Yudha Korwa was just 17 years old when he was attacked by Indonesian soldiers during the Biak massacre on 6 July 1998.
“A soldier used a big gun and hit me hard on the head. I saw them kick my friend,” Korwa testified. “I saw Filep Karma shot. He was shot in the legs. He fell down and said ‘Help me! Help me!’ He was also yelling ‘Free West Papua! Free West Papua!’
“A soldier stabbed me in the chest. I ran…pulled the knife out and threw it away. I was bleeding and just fell down to pretend I was dead. The army kept on shooting. The bullets came from every direction like rain. People were dying everywhere.”
More than twenty years later, a group of musicians, artists and human rights activists from across the Pacific have collaborated to publish ‘We have come to testify.’ This book and accompanying CD share the testimony of survivors of the 1998 massacre on the island of Biak, West Papua.
At the book launch in Melbourne on 27 November, survivors Yudha Korwa and Mama Babuan joined other West Papuan exiles to remember the assault on peaceful West Papuan protestors, which left scores dead and many others detained and tortured.
“It was a really terrible situation over there,” Korwa said. “The Indonesian military opened fire early in the morning. The fire came from the air like rain, killing more than 100 people under the water tower.
“We have faced killing, burning, raping from the Indonesian military. But today, we are standing here with a new generation, strongly fight to get our freedom. Today our message is that we will never give up, until we get our own freedom.”
THE BIAK MASSACRE
The outlying island of Biak in West Papua has long served as a hub for political protest and Papuan identity. During World War Two, the Koreri movement on Biak resisted Japanese military occupation – today, the West Papuan nationalist movement challenges Indonesian occupation.
The independence movement regards the western half of New Guinea as a unified West Papua. In contrast, Jakarta has sought to divide the growing nationalist movement through plans to carve the region into three – so far, two separate provinces have been created as Papua and West Papua.
Long-standing West Papuan calls for self-determination were amplified in 1998, following the collapse of the Suharto dictatorship. As Indonesia began tentative steps towards democratic rule, West Papuans began agitating for independence in the period known as the “Papuan Spring.”

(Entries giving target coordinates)
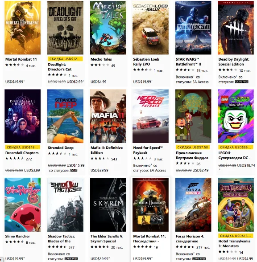Click Game Pass badge under Shadow Tactics
The image size is (257, 262).
[71, 259]
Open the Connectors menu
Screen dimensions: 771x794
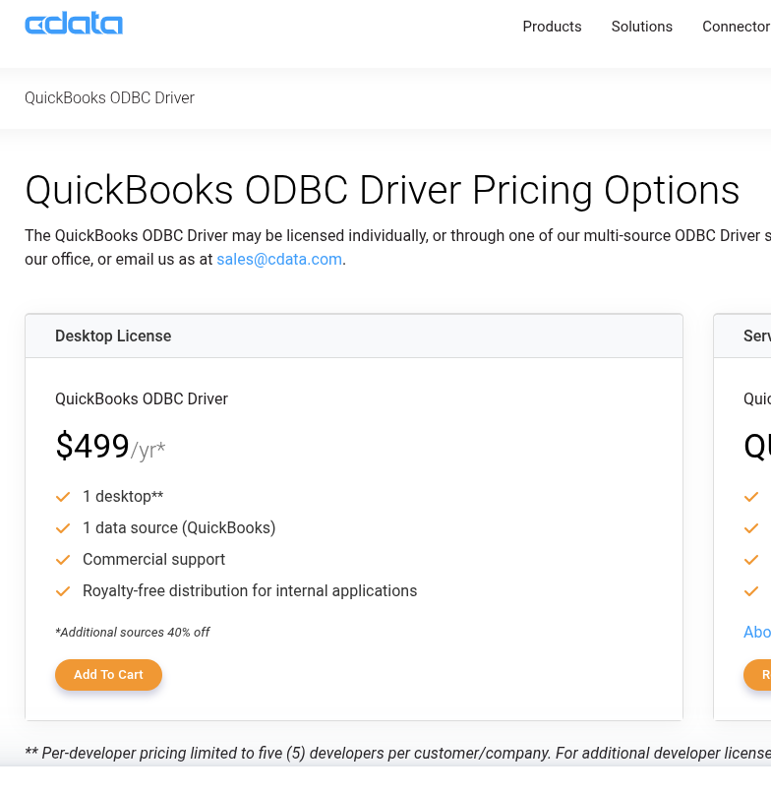click(736, 27)
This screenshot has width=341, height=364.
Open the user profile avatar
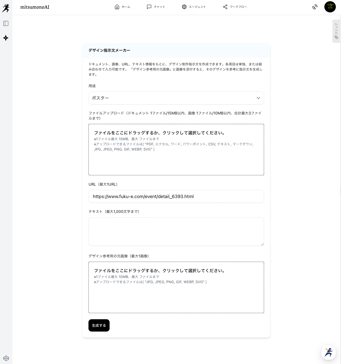pyautogui.click(x=330, y=7)
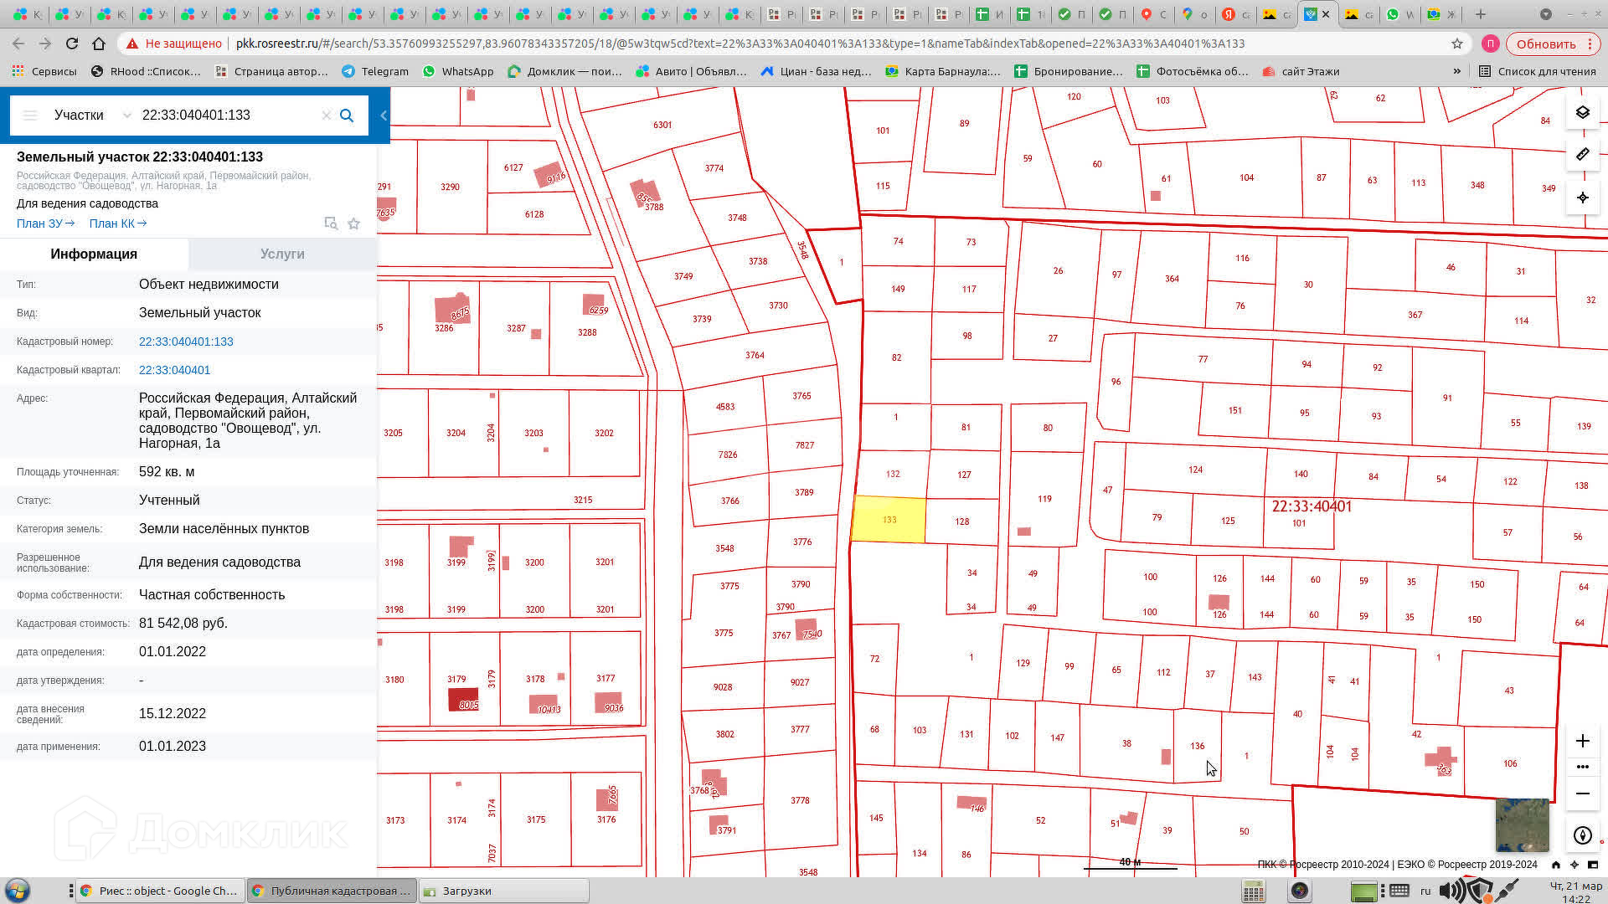The height and width of the screenshot is (904, 1608).
Task: Switch to the Услуги tab
Action: pyautogui.click(x=282, y=254)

Written problem: Transcribe the passage of the Biak massacre article above between "More than twenty" and "the water tower.", inclusive, without changing a word.

Written solution:
More than twenty years later, a group of musicians, artists and human rights activists from across the Pacific have collaborated to publish ‘We have come to testify.’ This book and accompanying CD share the testimony of survivors of the 1998 massacre on the island of Biak, West Papua.
At the book launch in Melbourne on 27 November, survivors Yudha Korwa and Mama Babuan joined other West Papuan exiles to remember the assault on peaceful West Papuan protestors, which left scores dead and many others detained and tortured.
“It was a really terrible situation over there,” Korwa said. “The Indonesian military opened fire early in the morning. The fire came from the air like rain, killing more than 100 people under the water tower.